I sympathize with your attitude - I even like some ferrocement boats - but there ARE limits and shingling a cabintop is well beyond the pale.


----------



## bljones (Oct 13, 2008)

VallelyJ said:


> We ought to congratulate the green-and-black guy for doing and not just dreaming.
> John V


I congratulate anyone doing it cheap and doing it effectively. But doing it cheap and INeffectively is not to be congratulated, because when, not if, the improvisation fails, the dream will die. As the old adage goes, if you haven't got the time and money to do it right, when will you have the time and money to do it again?

Don't get me wrong, I am all about cheap, and all about cross-over solutions, but for cross-overs to work, one needs to know how to work with them. If you are going to use shingles, for example, then you need to know how to install shingles so that the shingles might have a hope of doing what you want them to do..in this case, money and time could have been saved by abstaining from shingling altogether and just applying rubberized tar to the entire deck and house, and sprinkling on 10 lbs of fine aquarium gravel as non-skid.

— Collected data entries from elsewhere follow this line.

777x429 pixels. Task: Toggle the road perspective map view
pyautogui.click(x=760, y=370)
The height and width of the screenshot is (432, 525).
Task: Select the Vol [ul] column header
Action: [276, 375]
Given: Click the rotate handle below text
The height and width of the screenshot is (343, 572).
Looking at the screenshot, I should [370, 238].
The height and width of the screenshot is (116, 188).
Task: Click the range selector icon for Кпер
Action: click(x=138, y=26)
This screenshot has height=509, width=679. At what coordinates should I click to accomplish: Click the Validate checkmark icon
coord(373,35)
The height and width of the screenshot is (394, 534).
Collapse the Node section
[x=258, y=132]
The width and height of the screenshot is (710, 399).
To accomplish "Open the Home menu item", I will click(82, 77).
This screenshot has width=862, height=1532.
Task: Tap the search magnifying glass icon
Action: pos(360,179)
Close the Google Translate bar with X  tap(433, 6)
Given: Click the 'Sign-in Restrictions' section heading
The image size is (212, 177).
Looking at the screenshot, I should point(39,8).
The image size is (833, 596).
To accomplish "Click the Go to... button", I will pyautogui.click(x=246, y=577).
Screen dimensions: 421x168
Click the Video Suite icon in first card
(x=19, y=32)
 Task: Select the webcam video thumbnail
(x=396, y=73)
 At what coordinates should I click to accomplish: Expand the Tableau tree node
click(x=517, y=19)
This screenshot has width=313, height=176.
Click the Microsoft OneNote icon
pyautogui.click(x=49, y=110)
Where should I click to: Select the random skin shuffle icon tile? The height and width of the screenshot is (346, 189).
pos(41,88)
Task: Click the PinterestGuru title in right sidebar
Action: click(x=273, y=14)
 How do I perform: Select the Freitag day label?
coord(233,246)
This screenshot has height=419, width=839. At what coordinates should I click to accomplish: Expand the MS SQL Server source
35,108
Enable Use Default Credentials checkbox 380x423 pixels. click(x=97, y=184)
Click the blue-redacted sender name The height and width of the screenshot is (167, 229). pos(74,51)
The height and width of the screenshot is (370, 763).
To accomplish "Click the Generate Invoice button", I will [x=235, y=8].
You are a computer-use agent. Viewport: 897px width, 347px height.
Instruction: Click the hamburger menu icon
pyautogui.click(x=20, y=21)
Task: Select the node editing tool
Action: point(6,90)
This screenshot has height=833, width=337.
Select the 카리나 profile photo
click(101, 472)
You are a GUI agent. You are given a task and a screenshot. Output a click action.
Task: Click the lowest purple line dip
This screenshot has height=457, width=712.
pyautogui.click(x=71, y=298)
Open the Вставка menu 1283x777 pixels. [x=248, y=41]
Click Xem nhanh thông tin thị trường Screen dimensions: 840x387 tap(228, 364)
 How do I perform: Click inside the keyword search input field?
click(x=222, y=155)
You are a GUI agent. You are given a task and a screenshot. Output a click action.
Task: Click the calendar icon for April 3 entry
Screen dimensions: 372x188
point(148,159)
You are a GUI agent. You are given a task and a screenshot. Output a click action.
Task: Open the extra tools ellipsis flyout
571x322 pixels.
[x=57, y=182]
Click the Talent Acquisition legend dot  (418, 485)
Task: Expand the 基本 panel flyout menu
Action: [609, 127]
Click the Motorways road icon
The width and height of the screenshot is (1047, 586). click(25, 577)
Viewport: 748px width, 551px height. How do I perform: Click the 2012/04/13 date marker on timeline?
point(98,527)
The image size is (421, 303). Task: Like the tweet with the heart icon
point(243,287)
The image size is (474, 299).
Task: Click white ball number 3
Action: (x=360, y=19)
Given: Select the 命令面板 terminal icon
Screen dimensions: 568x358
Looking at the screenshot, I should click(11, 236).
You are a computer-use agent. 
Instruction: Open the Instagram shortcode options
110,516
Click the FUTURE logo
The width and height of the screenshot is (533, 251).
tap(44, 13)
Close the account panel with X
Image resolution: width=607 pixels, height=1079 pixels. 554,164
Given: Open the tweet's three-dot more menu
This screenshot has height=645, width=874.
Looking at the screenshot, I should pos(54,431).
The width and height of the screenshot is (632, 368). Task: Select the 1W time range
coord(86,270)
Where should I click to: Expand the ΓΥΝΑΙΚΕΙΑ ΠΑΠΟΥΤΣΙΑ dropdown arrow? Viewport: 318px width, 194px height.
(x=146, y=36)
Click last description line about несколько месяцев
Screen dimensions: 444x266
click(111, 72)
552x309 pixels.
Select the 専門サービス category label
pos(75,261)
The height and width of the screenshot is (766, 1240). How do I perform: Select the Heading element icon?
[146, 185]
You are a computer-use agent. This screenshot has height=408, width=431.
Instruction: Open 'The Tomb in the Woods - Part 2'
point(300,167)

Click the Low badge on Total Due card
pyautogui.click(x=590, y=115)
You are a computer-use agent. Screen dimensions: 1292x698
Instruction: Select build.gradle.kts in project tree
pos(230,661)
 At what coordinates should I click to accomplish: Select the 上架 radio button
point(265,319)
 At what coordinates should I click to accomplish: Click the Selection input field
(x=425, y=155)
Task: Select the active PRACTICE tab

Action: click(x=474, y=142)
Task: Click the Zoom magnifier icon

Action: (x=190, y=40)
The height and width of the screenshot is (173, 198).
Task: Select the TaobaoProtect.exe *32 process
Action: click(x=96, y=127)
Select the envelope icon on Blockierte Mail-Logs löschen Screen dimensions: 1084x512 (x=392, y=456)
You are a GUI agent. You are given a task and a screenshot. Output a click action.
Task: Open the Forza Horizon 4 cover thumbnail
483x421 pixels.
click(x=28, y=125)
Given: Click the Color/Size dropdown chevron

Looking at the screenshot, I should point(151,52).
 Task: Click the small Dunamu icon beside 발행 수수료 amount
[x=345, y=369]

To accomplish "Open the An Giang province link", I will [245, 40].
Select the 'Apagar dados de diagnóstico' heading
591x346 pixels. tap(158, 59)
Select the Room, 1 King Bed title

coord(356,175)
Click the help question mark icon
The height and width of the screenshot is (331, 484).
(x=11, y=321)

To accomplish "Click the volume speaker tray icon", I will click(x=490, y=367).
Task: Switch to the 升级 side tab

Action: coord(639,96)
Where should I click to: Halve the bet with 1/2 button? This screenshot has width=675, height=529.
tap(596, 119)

Great Neptune, I cannot believe i am even discussing improving the viability of roofing a sailboat.


----------



## VallelyJ (Nov 21, 2008)

It ain't about the shingles.


> there ARE limits and shingling a cabintop is well beyond the pale.


With no disrespect to the auther of the above,
It's about the pale.


----------



## SloopJonB (Jun 6, 2011)

VallelyJ said:


> It ain't about the shingles.
> 
> With no disrespect to the author of the above,
> It's about the pale.


??  ??

*Beyond the pale*

Meaning

Unacceptable; outside agreed standards of decency.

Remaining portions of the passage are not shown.